--- RECORDS TO USE ---

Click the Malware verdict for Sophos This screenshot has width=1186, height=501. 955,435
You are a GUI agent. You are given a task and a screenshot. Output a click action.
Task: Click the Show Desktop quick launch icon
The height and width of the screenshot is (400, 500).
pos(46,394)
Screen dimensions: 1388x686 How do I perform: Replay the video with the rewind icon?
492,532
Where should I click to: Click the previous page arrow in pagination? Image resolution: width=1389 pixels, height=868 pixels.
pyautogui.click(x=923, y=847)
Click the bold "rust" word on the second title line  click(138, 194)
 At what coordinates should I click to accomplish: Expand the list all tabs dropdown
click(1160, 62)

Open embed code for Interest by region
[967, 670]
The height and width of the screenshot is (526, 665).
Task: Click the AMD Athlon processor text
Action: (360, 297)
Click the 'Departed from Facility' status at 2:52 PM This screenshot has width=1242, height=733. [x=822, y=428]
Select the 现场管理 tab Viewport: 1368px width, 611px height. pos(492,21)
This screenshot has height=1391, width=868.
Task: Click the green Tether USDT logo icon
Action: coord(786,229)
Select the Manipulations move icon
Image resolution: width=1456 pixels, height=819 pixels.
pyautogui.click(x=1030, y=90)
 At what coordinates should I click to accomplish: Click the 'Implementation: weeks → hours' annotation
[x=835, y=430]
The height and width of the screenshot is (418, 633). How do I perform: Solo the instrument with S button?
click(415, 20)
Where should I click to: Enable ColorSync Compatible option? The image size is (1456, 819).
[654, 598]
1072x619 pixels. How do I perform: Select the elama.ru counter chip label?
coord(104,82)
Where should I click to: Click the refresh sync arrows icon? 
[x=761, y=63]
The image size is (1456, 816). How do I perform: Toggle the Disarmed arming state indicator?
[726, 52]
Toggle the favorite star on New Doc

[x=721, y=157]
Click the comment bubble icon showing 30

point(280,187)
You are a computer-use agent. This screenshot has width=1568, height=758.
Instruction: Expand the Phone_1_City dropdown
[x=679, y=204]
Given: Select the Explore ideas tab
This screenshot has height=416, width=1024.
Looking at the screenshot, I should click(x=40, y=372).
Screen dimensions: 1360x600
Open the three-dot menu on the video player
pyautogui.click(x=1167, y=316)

---

WRITTEN INSTRUCTION → Revise the records above by replacing every occurrence of "How do I perform" with "What is the click for", leaving everything else unchanged.

THE RESPONSE →
Click the Malware verdict for Sophos This screenshot has width=1186, height=501. 955,435
You are a GUI agent. You are given a task and a screenshot. Output a click action.
Task: Click the Show Desktop quick launch icon
The height and width of the screenshot is (400, 500).
pos(46,394)
Screen dimensions: 1388x686 What is the click for: Replay the video with the rewind icon?
492,532
Where should I click to: Click the previous page arrow in pagination? Image resolution: width=1389 pixels, height=868 pixels.
pyautogui.click(x=923, y=847)
Click the bold "rust" word on the second title line  click(138, 194)
 At what coordinates should I click to accomplish: Expand the list all tabs dropdown
click(1160, 62)

Open embed code for Interest by region
[967, 670]
The height and width of the screenshot is (526, 665).
Task: Click the AMD Athlon processor text
Action: (360, 297)
Click the 'Departed from Facility' status at 2:52 PM This screenshot has width=1242, height=733. [x=822, y=428]
Select the 现场管理 tab Viewport: 1368px width, 611px height. pos(492,21)
This screenshot has height=1391, width=868.
Task: Click the green Tether USDT logo icon
Action: coord(786,229)
Select the Manipulations move icon
Image resolution: width=1456 pixels, height=819 pixels.
pyautogui.click(x=1030, y=90)
 At what coordinates should I click to accomplish: Click the 'Implementation: weeks → hours' annotation
[x=835, y=430]
The height and width of the screenshot is (418, 633). What is the click for: Solo the instrument with S button?
click(415, 20)
Where should I click to: Enable ColorSync Compatible option? The image size is (1456, 819).
[654, 598]
1072x619 pixels. What is the click for: Select the elama.ru counter chip label?
coord(104,82)
Where should I click to: Click the refresh sync arrows icon? 
[x=761, y=63]
The image size is (1456, 816). What is the click for: Toggle the Disarmed arming state indicator?
[726, 52]
Toggle the favorite star on New Doc

[x=721, y=157]
Click the comment bubble icon showing 30

point(280,187)
You are a computer-use agent. This screenshot has width=1568, height=758.
Instruction: Expand the Phone_1_City dropdown
[x=679, y=204]
Given: Select the Explore ideas tab
This screenshot has height=416, width=1024.
Looking at the screenshot, I should click(x=40, y=372).
Screen dimensions: 1360x600
Open the three-dot menu on the video player
pyautogui.click(x=1167, y=316)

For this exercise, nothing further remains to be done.